Global real-estate firm Brookfield Properties is attempting to provide its own solution for the increasing problem of storefront vacancies in some of New York City's most popular areas. 


Leather brand Slightly Alabama is among the first small businesses to take advantage of Brookfield's initiative - Instagram: @slightlyalabama


In an initiative that the company has been planning since the spring, Brookfield has bought up property on Bleecker Street in Manhattan's West Village and will begin to rent the locations out to promising small businesses as pop-up spaces. 

The price of rent on Bleecker Street, formerly a booming area of small boutiques and independent businesses, skyrocketed when luxury brands like Marc Jacobs and Jimmy Choo took notice of the high-traffic, cosmopolitan area in the early 2000s. However, this dramatic change resulted in many original neighborhood stores closing, while many of the luxury brands moved on as time passed. Storefronts with rents most small businesses can't afford remain vacant for months, a phenomena which has repeated itself throughout the city's – and the nation's – trendiest neighborhoods.

Major developers like Toronto-based Brookfield, however, can foot the bill.

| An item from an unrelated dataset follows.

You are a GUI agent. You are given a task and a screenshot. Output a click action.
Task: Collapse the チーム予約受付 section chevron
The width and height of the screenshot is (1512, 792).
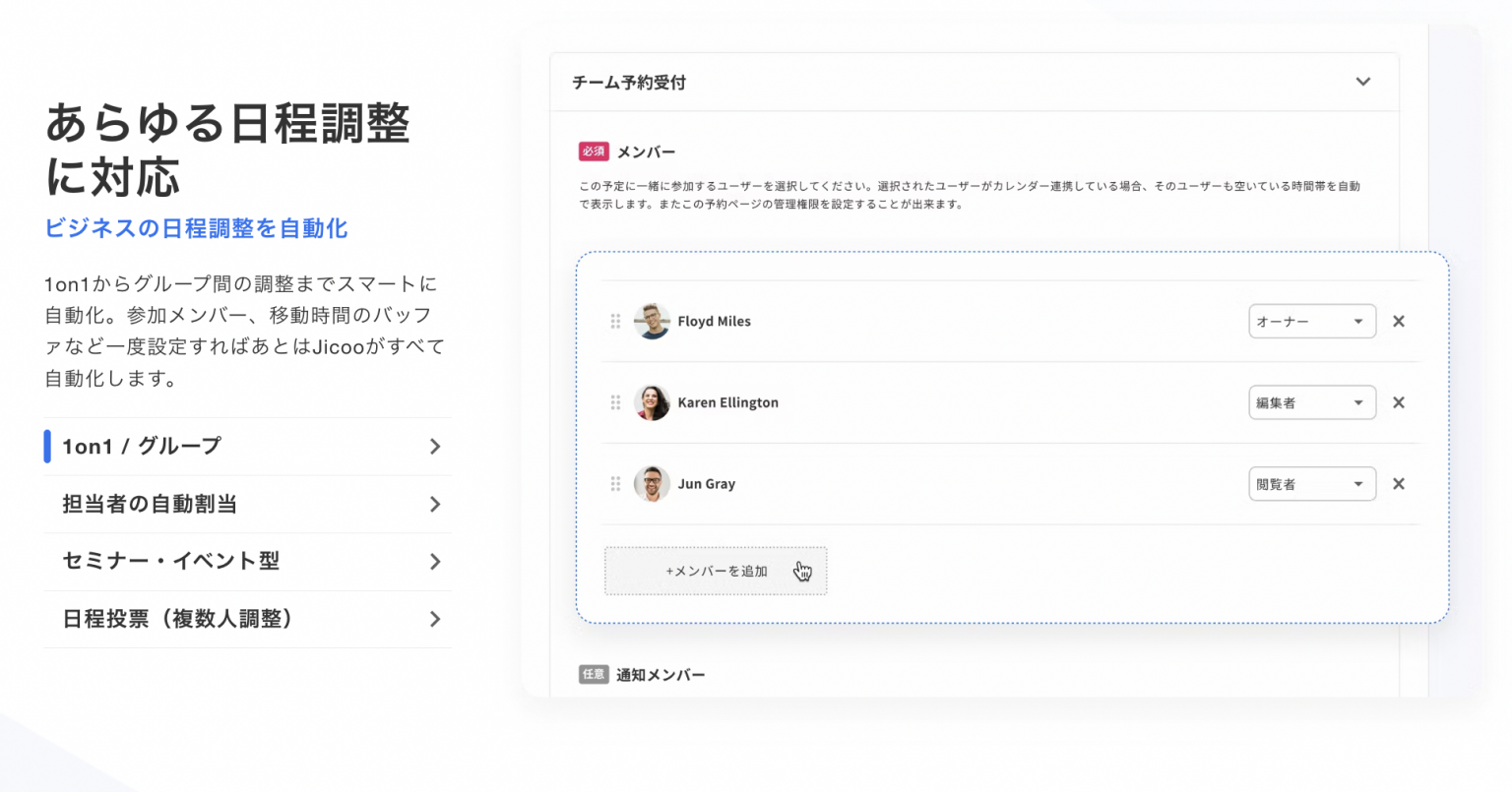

The company said it will use the Bleecker Street properties as a testing ground for brands that have proven success online and want to try their luck with a physical space, offering lower rents and marketing assistance.

The plan launched this month, and currently counts businesses like floral shop Fleurotica, leather brand Slightly Alabama, cashmere brand Lingua Franca, and vegan lifestyle label Bonberi among its first clients. 

All the while, New York City Council is currently sitting on the Small Business Jobs Survival Act, a proposal to fight empty storefronts by allowing tenants to demand lower rent prices. Despite being introduced in 1986, the legislation has only recently gained momentum as grassroots campaigns like #SaveNYC rally the public. The bill was re-introduced to the council last week. 

As the reach of e-commerce giants like Amazon continues to grow and rents across the nation increase, the bill and strategies like Brookfield's will be watched closely.